The Edel Harris review was commissioned as part of looking at how adult disability payment is working in Scotland. Although I hear everything that you are saying, as officials, we provide advice and look at how we can make improvements to our policies and to each benefit, including adult disability payment. We make recommendations to our ministers. As you know, regulatory changes that we make come before a parliamentary committee to look at and decide on.

When we go through that process of change, there are opportunities to make changes to eligibility criteria and to look at different elements of the application form or the information that we gather. It is then about getting our recommendations through and into regulations.

Jamie Greene

Okay. I will quickly cover off two final areas, one of which is fraud. Obviously, the DWP has been around for a very long time, so there is a substantial amount of fraud in the system—we all know that, and I am sure that it tries its best to deal with it. However, Social Security Scotland is a new entity and it is fully funded by the Scottish taxpayer; therefore, there is an expectation that Social Security Scotland will take the issue seriously. I appreciate that it is at an early stage, but what evidence do we have of any fraudulent activity within devolved benefits? What has been done to tackle it and to prevent it?

Miriam Craven

In the interests of time, I will let David Wallace come in.

David Wallace

I recognise and agree with the recommendations about fraud in Audit Scotland’s report. To be clear, where the Audit Scotland report talks about fraud and not yet having the tools to deal with that, that is exactly as you say, Mr Greene, in terms of the estimation of it. Since the advent of the agency, we have been putting those counter-fraud measures in place. We have a sophisticated counter-fraud team, and we have the ability to report directly to the Crown Office and Procurator Fiscal Service when we see fraud. The checks that we spoke about earlier are one of the mechanisms by which we can identify applications that we suspect of fraud. So, we have the mechanisms in place to detect, to report and to counter, and we have had successful prosecutions for fraud in relation to our benefits.

I should also say—because I know that there has been some debate about what may feel like a relatively low number of such prosecutions—that we, as an organisation, do not deliberately, under legislation that comes from the Parliament, decide whether or not somebody is a fraudster, to use that language. What we do is report through the system, and it is only when a conviction has come through the criminal justice system that we say that there has been a fraudulent application.

However, we will always identify where we feel that there may have been an overpayment. We can take a new decision on such applications, and we will always seek to recover when we feel that there has been an overpayment. We have full surveillance powers, which have come through the Parliament, in order to ensure both that we have those powers and that we are using them correctly. We have also drawn in expertise from other areas, as you would anticipate, including from the DWP, His Majesty’s Revenue and Customs, Police Scotland and various bodies that have an expertise around this. We would robustly look at any applications that we felt were fraudulent, using the intelligence that we have.

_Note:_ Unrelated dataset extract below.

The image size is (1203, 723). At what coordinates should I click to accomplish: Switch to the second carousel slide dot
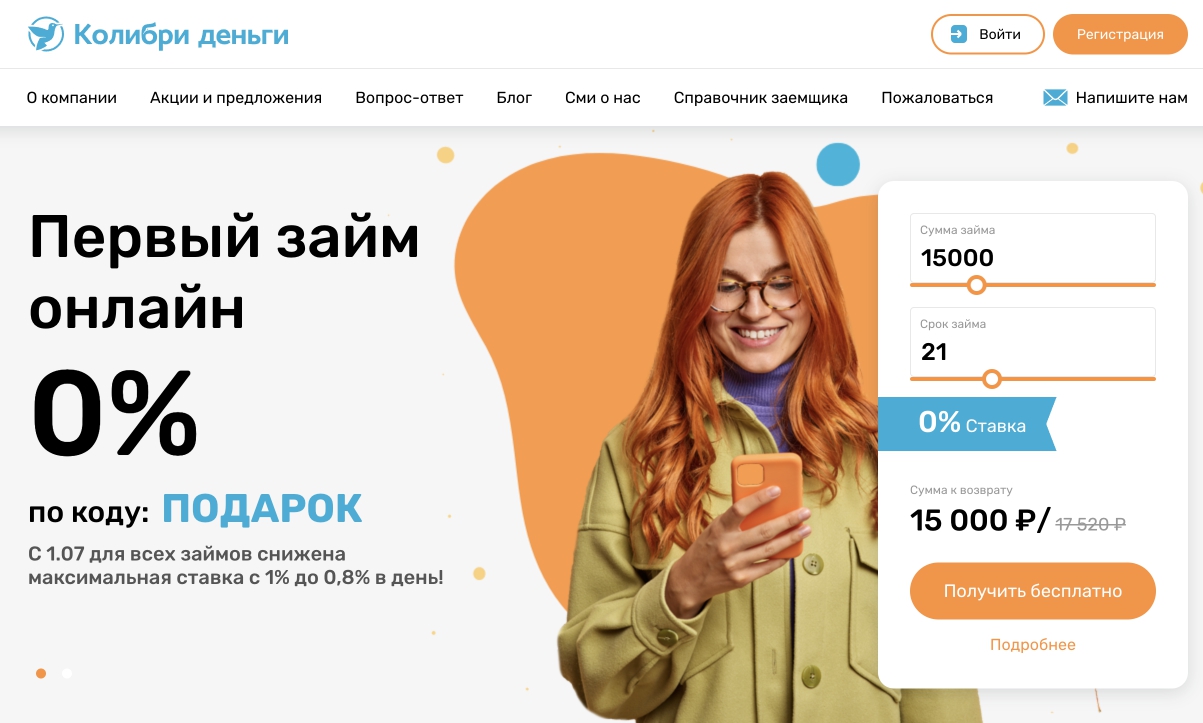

I want to make sure that a distinction is drawn between what is correctly highlighted in the report, which says that we do not have the tools to estimate the level of fraud, which was the basis of your point, and the idea that we are not doing anything about it. The priority is to try to ensure that we do have the tools to estimate the level of fraud. That is really important, because, as you said in making your opening point, there will be fraud in the system—there will always be fraud in the system.

Jamie Greene

Yes, there will be, but let us be honest: Social Security Scotland was hugely expensive to set up. I would have thought that the tools required to identify fraudulent activity would have been at the core of the start-up costs of the operation. It is disappointing that an Audit Scotland report has identified that those tools are not there.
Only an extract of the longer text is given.